Expedition to probe Pacific salmon survival

An international scientific expedition aimed at unlocking the hows and whys of Pacific salmon survival in the Gulf of Alaska amid fears for their future is sailing out of Victoria in March.

An international scientific expedition aimed at unlocking the hows and whys of Pacific salmon survival in the Gulf of Alaska amid fears for their future is sailing out of Victoria in March.

“While we recognize that ocean and climate conditions are major factors regulating salmon abundances, the mechanisms regulating abundances in the ocean are not known,” B.C. scientists Richard Beamish and Brian Riddell said in a January report outlining this year’s cruise plan.

Ocean ecosystems are changing — the Blob has reappeared, bringing warm water to the Gulf of Alaska.

Don’t mistake this expedition for a luxury cruise. Winter storms and high seas are expected in the north Pacific Ocean.

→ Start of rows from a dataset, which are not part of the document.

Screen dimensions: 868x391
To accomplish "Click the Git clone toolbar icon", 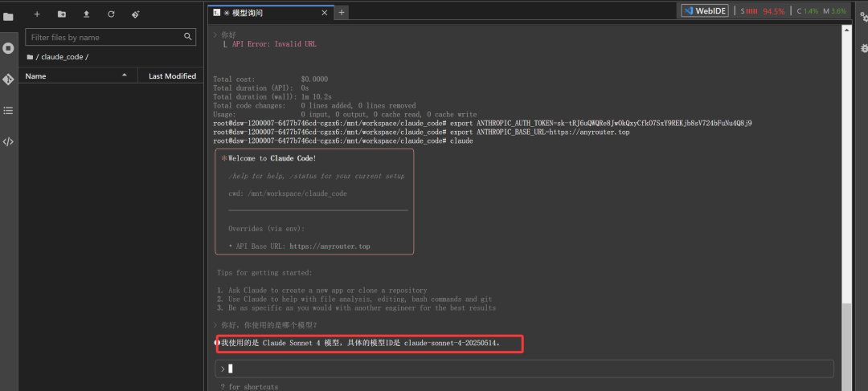I will pos(136,14).
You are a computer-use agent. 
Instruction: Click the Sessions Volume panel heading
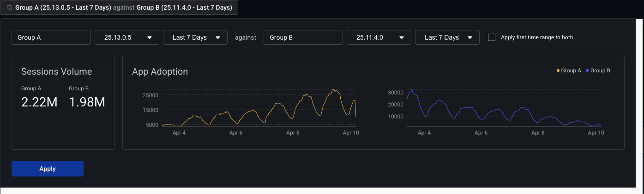56,71
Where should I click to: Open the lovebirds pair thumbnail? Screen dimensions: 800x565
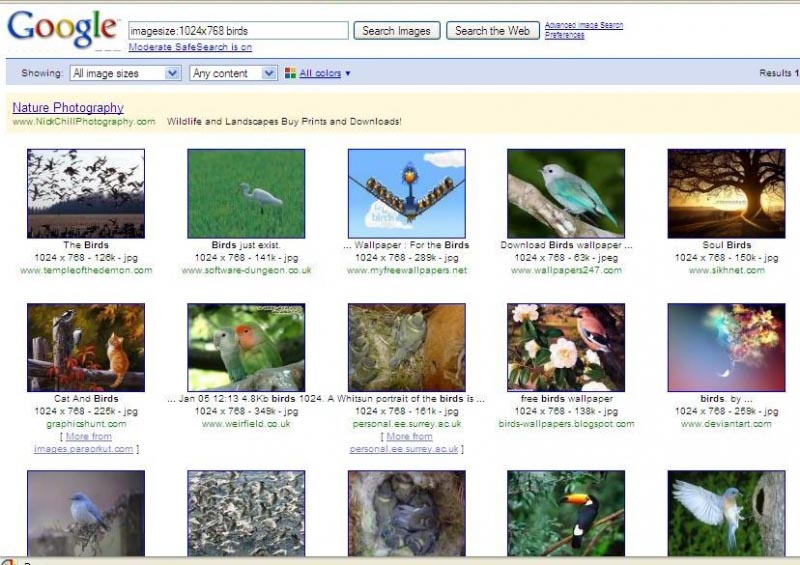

Scientists are seeking to provide more accurate forecasts of salmon returns during what Beamish and Riddell say might be the most difficult time in recent history for stewardship of Pacific salmon. They want to understand what affects salmon out in the ocean, where they spend three-quarters of their lives.

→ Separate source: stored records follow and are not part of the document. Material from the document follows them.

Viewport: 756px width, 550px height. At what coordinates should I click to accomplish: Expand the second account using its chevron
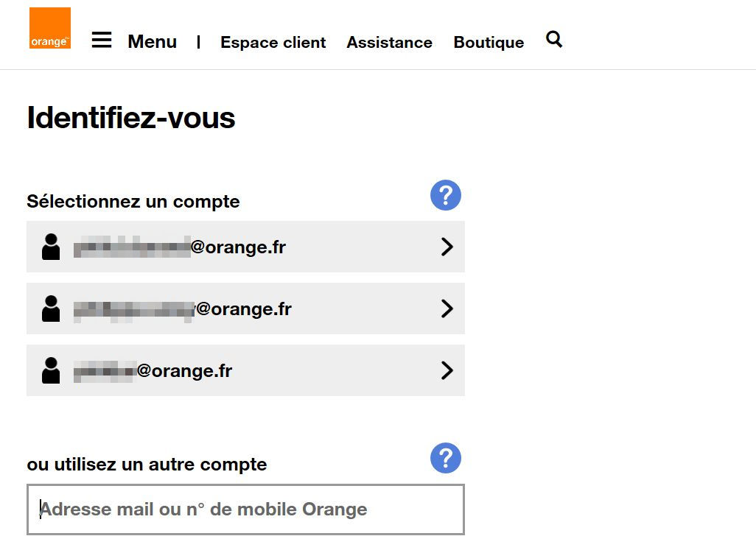tap(447, 309)
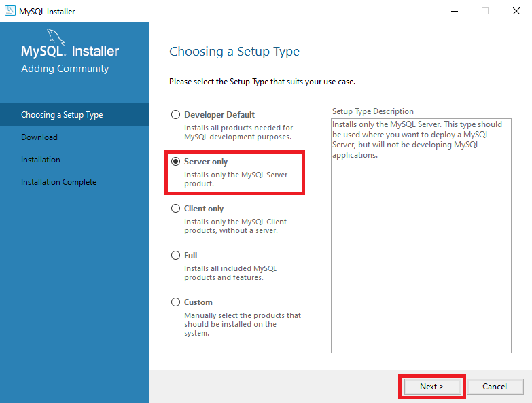The height and width of the screenshot is (403, 532).
Task: Choose the Server only setup type
Action: point(176,162)
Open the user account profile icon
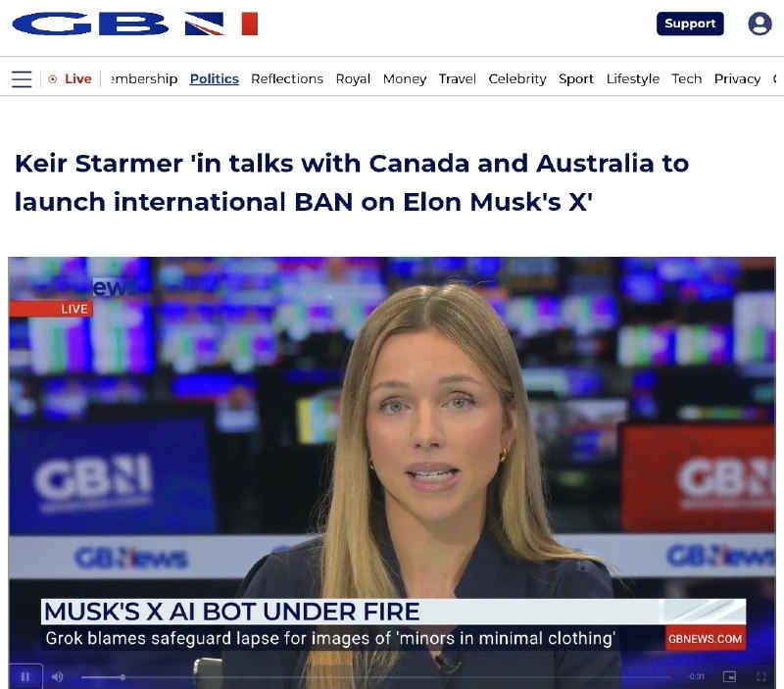784x689 pixels. pyautogui.click(x=760, y=24)
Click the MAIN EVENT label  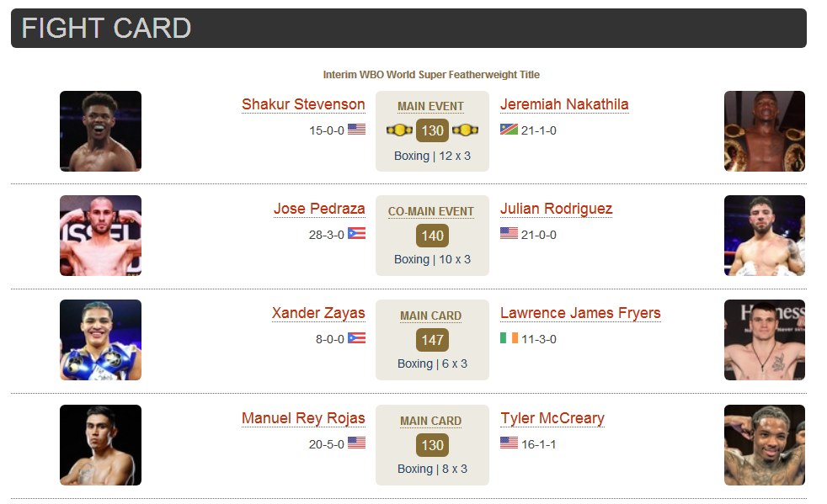point(431,107)
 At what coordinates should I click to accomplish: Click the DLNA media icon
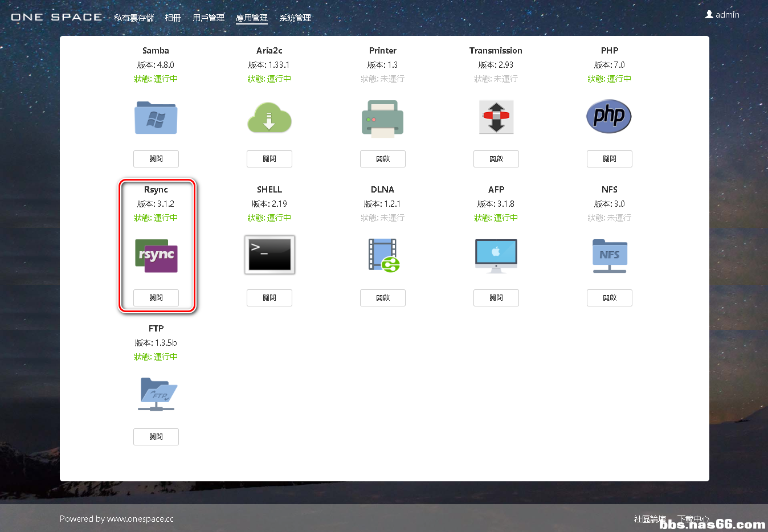click(383, 255)
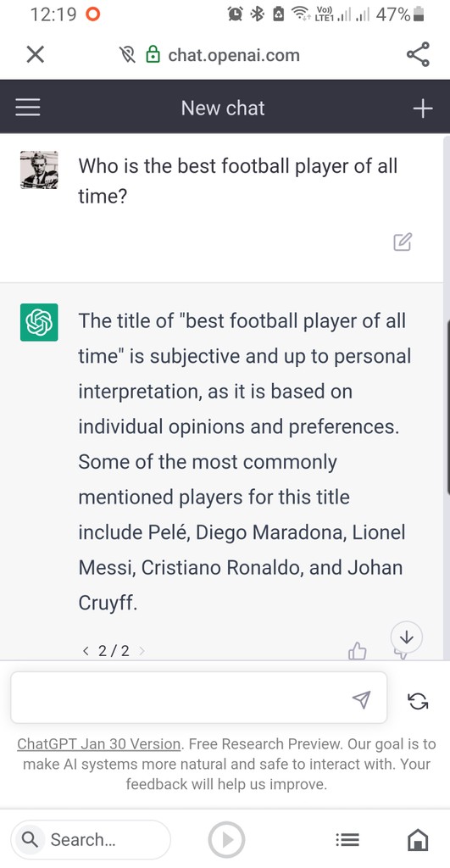Give thumbs up to the response
This screenshot has height=868, width=450.
point(358,651)
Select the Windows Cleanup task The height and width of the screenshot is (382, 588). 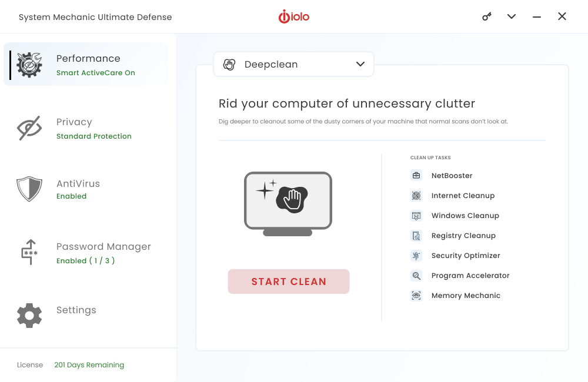click(x=465, y=216)
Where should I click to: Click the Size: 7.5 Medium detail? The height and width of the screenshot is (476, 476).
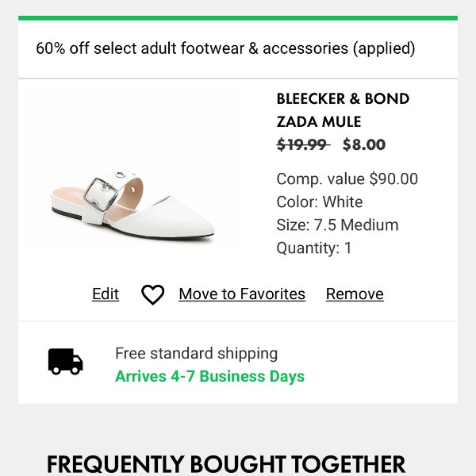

The survey takes place as B.C. fishermen fear disastrous returns this year following poor returns for much of the coast last year.

The Pacific Salmon Commission said the 2019 Fraser River sockeye return of 485,000 was the lowest in recorded history. Numbers were far below the 2009 collapse which sparked the Cohen Commission.

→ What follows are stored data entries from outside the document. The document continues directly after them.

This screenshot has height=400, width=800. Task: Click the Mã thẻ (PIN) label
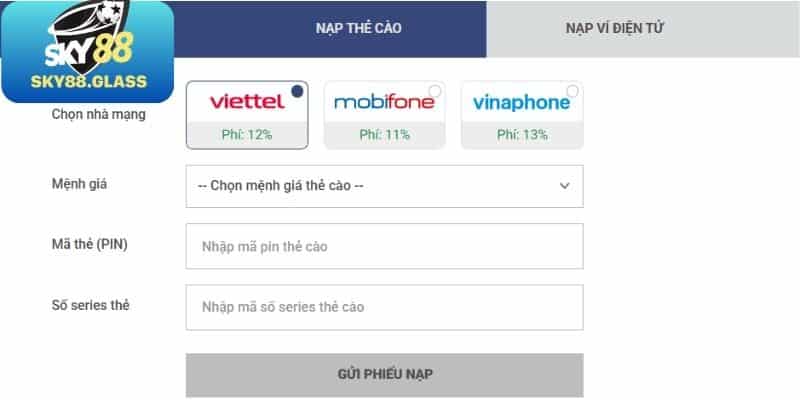click(90, 245)
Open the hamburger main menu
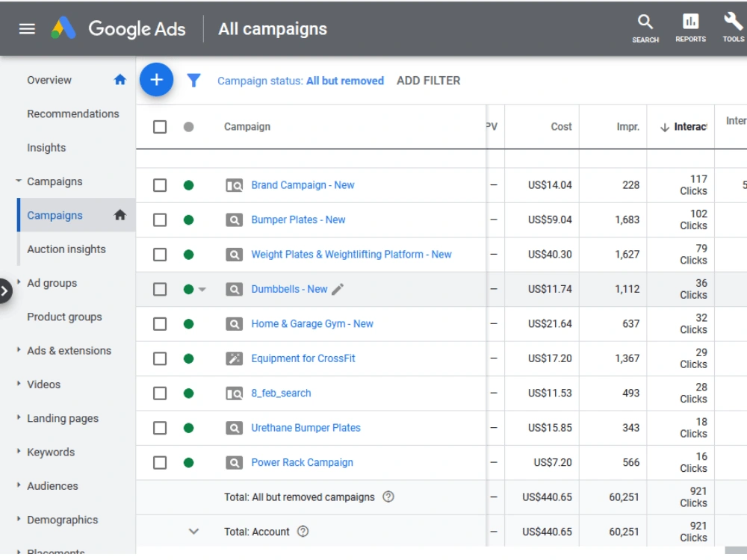This screenshot has width=747, height=560. (27, 29)
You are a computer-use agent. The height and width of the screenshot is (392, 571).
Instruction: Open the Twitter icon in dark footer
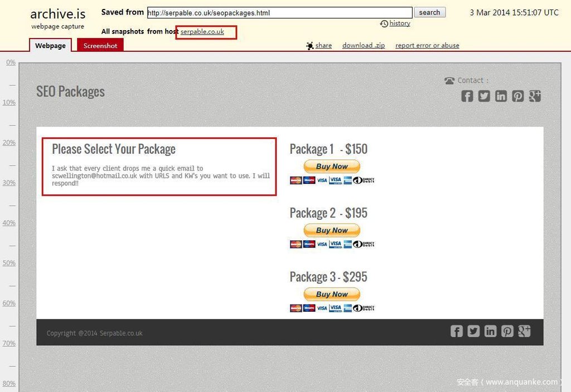473,331
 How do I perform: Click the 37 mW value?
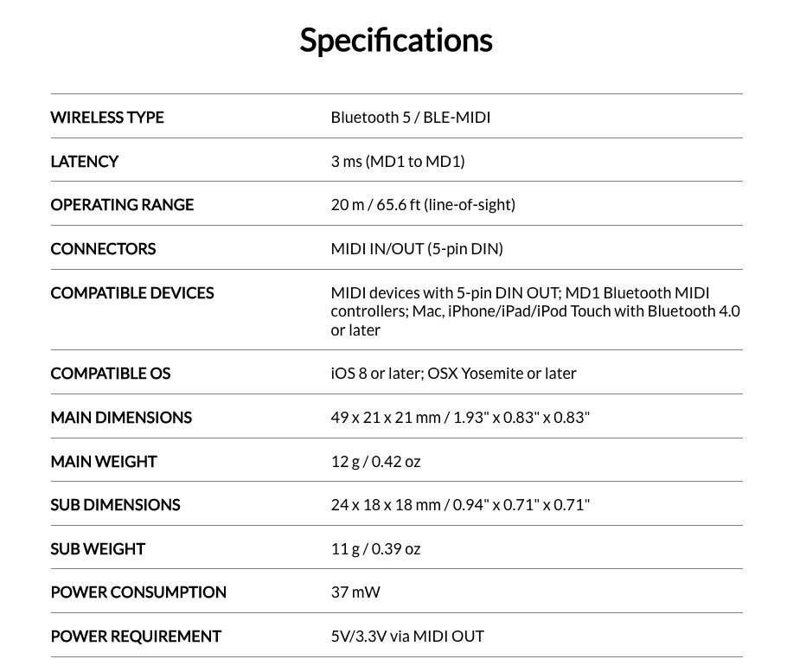pyautogui.click(x=355, y=592)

The chartered 37-metre commercial trawler Pacific Legacy No. 1 will carry 12 scientists from Canada, Russia and the U.S. It leaves Victoria on March 11, returning April 4.

This is the second such survey. The first international expedition took place early in 2019 and a third is set for 2021.

Following the first survey, “What we did see was very consistent with what came back in 2019 for the adult returns,” Riddell said.

For example, when it came to chum salmon, “by country of origin and by age, our samples were exactly consistent to the lack of return in B.C.,” he said.

Scientists will be testing hypotheses as they collect a wide range of data, including ocean conditions, the depths at which salmon are found, and the types of tiny ocean creatures they consume. The latest survey will help confirm and build on interpretations from the first, including understanding how the winter ecosystem affects B.C. salmon numbers, the report said.

Scientists will be looking to identify rearing areas for different species of Pacific salmon and their numbers.

One objective is to study juvenile salmon in their first winter at sea.

“What we are learning is that [for] a fish to get out there and to survive that winter out there, it has to have an energy store that it would pick up in the early marine periods,” Beamish said.

Last year, they learned that young sockeye in their first year in the ocean will migrate out into the middle of the North Pacific, a distribution similar to steelhead.

DNA testing showed that a sockeye caught out in that area in February had made a mind-boggling journey.

That fish originated from Chilko Lake on the Chilcotin Plateau, Beamish said. It would have crossed the Chilcotin to Williams Lake where it joined the Fraser River.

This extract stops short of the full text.